AIM
State how many lines of the listing contain the string "gray", treating case as significant. Give only the number.

DATA TO PROCESS
_ _ _ _
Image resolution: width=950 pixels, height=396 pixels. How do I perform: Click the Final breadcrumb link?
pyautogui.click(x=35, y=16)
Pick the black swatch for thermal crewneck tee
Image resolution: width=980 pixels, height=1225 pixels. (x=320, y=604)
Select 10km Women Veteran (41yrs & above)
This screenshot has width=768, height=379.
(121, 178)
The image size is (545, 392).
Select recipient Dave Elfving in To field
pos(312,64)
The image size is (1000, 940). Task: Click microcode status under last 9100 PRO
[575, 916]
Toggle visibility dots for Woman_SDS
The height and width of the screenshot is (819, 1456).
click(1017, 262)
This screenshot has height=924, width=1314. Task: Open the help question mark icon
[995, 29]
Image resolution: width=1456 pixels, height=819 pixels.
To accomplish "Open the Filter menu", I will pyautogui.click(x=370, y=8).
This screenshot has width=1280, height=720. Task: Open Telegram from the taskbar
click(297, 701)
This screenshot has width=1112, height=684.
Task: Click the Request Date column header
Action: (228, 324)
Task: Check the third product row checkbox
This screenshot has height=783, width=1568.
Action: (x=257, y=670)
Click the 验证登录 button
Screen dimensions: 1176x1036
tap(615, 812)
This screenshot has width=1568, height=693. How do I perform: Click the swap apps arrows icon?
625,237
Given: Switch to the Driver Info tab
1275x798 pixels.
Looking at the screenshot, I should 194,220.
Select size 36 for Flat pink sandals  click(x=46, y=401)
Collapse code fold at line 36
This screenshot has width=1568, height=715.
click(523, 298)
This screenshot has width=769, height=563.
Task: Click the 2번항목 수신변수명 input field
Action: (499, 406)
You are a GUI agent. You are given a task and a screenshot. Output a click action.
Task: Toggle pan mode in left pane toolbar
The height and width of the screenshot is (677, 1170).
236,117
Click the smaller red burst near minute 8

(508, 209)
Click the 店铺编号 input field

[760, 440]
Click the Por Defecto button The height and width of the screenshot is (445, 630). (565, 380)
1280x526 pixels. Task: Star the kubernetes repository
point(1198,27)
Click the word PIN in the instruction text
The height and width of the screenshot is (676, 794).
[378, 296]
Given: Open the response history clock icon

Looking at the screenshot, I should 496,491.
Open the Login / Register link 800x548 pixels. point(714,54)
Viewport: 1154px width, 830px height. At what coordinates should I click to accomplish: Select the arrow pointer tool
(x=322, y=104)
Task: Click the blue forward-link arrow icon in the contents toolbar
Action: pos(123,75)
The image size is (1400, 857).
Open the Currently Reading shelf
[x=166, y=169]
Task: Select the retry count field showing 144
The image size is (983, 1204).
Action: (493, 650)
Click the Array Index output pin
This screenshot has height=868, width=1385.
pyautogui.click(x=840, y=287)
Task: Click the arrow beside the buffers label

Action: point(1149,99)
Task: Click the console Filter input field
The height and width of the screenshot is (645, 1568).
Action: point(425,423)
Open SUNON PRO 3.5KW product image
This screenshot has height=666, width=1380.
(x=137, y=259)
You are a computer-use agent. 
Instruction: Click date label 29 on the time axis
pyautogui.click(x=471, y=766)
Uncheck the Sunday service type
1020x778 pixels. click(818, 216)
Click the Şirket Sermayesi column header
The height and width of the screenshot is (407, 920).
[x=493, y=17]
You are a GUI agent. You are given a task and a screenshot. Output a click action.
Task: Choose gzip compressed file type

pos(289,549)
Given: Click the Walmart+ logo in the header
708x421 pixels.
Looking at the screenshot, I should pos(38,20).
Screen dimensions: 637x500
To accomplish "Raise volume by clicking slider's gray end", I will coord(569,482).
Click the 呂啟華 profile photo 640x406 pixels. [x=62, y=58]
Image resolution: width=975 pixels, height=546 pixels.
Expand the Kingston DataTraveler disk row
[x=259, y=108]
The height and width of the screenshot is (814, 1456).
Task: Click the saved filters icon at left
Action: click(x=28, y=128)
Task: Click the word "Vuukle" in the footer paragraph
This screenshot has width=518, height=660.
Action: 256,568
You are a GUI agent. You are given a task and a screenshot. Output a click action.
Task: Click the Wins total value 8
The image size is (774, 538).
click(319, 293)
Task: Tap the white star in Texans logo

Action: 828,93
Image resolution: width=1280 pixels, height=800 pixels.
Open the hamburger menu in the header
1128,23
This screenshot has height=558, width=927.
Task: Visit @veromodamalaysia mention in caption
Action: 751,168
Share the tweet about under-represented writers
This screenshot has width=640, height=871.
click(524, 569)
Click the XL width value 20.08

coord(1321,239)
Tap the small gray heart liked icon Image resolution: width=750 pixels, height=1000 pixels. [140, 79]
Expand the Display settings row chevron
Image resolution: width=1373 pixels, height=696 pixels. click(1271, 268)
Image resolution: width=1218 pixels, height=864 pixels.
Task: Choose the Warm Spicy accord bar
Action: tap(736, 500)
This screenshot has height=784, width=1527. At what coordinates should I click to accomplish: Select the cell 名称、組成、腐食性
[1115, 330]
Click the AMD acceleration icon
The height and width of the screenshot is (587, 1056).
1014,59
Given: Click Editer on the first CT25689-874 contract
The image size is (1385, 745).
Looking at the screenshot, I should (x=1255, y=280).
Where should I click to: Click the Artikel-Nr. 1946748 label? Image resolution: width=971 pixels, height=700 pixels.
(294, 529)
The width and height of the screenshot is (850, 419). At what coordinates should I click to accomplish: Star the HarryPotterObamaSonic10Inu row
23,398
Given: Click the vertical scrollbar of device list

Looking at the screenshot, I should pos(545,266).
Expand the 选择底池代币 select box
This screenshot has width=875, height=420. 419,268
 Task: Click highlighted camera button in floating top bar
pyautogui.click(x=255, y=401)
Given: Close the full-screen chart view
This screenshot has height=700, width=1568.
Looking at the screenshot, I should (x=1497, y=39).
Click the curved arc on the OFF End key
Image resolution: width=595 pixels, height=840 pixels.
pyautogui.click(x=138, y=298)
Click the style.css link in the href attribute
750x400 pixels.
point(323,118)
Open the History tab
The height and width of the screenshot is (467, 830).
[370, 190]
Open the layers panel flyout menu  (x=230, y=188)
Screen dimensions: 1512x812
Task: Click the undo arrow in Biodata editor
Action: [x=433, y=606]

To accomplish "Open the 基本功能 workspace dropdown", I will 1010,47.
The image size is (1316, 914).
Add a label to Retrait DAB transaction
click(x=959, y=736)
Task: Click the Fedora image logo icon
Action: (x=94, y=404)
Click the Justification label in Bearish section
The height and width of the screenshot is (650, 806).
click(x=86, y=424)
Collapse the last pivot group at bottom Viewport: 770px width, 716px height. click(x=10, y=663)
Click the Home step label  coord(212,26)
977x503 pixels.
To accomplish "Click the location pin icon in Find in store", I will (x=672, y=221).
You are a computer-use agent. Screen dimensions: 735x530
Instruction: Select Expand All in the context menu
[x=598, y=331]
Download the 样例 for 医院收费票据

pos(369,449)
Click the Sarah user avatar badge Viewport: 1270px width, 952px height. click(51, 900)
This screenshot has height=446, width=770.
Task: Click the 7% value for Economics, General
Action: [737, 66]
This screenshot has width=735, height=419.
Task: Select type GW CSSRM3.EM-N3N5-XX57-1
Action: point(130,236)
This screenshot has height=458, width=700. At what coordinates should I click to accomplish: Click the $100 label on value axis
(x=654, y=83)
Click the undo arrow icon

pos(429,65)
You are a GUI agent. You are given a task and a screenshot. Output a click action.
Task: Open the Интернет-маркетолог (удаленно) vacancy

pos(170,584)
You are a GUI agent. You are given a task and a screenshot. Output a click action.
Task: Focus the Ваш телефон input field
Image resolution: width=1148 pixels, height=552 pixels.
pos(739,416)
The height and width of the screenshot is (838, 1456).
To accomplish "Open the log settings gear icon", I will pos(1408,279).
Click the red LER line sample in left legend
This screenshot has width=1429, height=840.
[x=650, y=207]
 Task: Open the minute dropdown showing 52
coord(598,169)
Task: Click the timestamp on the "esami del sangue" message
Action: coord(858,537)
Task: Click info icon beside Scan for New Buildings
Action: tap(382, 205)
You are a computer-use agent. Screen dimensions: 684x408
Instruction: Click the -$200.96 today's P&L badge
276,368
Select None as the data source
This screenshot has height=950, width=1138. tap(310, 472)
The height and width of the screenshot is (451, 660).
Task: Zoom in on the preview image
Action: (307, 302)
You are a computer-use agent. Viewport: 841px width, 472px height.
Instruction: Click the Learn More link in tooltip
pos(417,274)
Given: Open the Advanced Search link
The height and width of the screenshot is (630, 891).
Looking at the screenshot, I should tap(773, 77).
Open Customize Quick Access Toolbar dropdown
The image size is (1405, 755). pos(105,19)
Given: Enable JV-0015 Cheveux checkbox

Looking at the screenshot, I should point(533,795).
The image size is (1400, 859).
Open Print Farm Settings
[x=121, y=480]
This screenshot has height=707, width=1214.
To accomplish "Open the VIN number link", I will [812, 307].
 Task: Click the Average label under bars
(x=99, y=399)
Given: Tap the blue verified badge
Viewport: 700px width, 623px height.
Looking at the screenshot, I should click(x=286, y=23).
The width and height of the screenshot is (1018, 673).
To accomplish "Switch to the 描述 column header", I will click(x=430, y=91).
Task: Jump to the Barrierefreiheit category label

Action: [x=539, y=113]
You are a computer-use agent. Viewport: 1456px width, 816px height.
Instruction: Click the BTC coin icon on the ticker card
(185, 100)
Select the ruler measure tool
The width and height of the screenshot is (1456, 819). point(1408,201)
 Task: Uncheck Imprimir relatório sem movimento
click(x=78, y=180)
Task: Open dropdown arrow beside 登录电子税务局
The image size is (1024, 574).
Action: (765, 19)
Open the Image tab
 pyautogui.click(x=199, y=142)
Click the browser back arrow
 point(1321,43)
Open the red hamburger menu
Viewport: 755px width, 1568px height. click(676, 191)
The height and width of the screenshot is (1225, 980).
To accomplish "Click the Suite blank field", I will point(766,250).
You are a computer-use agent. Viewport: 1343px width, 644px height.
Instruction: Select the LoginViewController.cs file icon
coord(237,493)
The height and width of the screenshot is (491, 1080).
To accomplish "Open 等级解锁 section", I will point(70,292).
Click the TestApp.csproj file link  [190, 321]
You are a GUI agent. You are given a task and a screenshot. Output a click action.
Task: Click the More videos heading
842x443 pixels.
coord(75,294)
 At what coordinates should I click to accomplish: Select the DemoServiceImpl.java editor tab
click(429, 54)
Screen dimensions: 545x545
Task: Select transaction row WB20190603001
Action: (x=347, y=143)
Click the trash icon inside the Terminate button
_ _ _ _
SOLUTION BELOW
2